■ **What to produce**
A picture-free, exact copy of all the records below is the goal.

■ **Records for this task**

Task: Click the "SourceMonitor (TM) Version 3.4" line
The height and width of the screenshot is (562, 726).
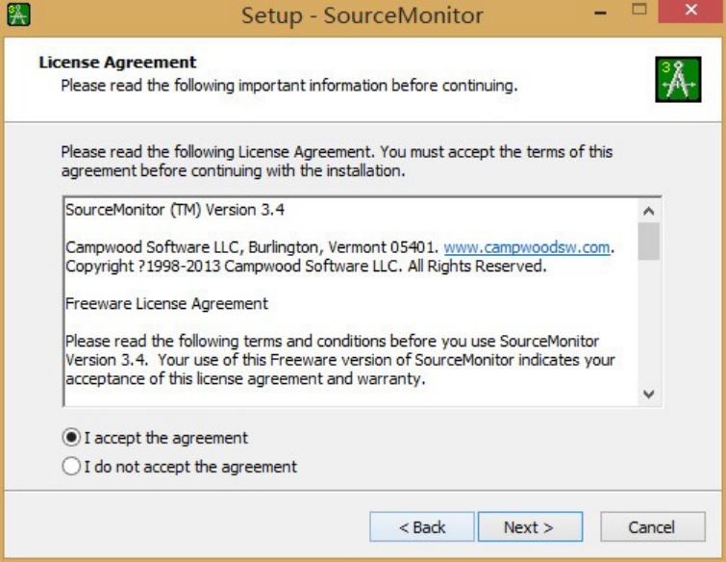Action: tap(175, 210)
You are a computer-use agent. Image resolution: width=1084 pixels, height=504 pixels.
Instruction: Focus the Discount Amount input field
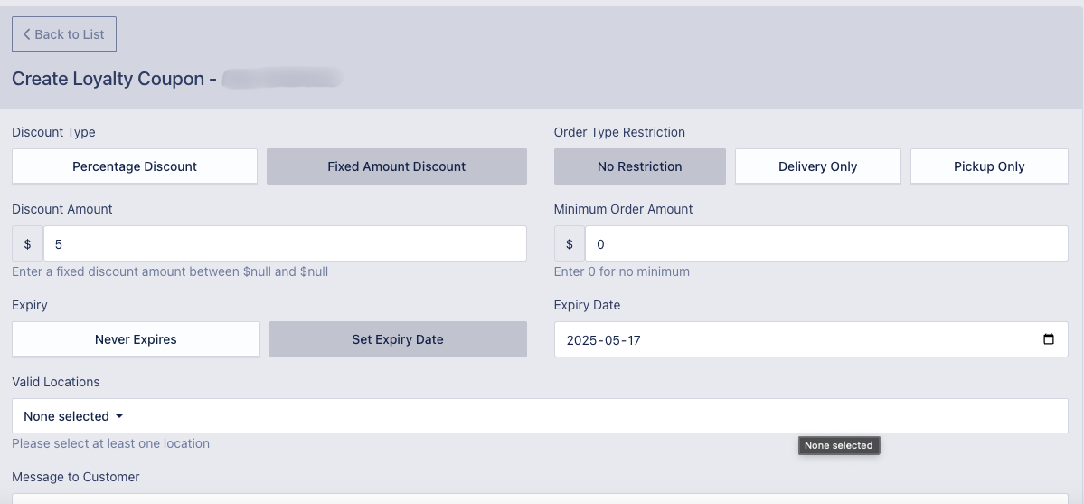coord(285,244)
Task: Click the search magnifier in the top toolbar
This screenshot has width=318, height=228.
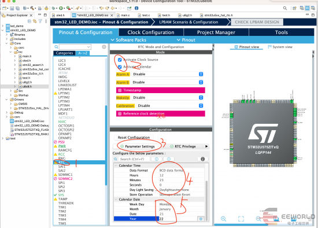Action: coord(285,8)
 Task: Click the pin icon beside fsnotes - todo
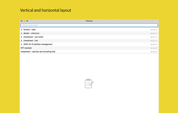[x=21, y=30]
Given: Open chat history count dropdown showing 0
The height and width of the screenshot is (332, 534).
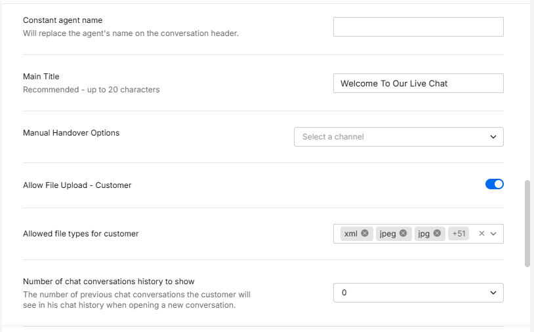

■ **Written answer**
Task: Click the "SourceMonitor (TM) Version 3.4" line
The height and width of the screenshot is (562, 726).
Action: tap(175, 210)
You are a computer-use agent. Image resolution: width=1084 pixels, height=504 pixels.
Instruction: Focus the Discount Amount input field
coord(285,244)
Task: Click the search magnifier in the top toolbar
This screenshot has width=318, height=228.
Action: coord(285,8)
 Task: Click the pin icon beside fsnotes - todo
[x=21, y=30]
Given: Open chat history count dropdown showing 0
The height and width of the screenshot is (332, 534).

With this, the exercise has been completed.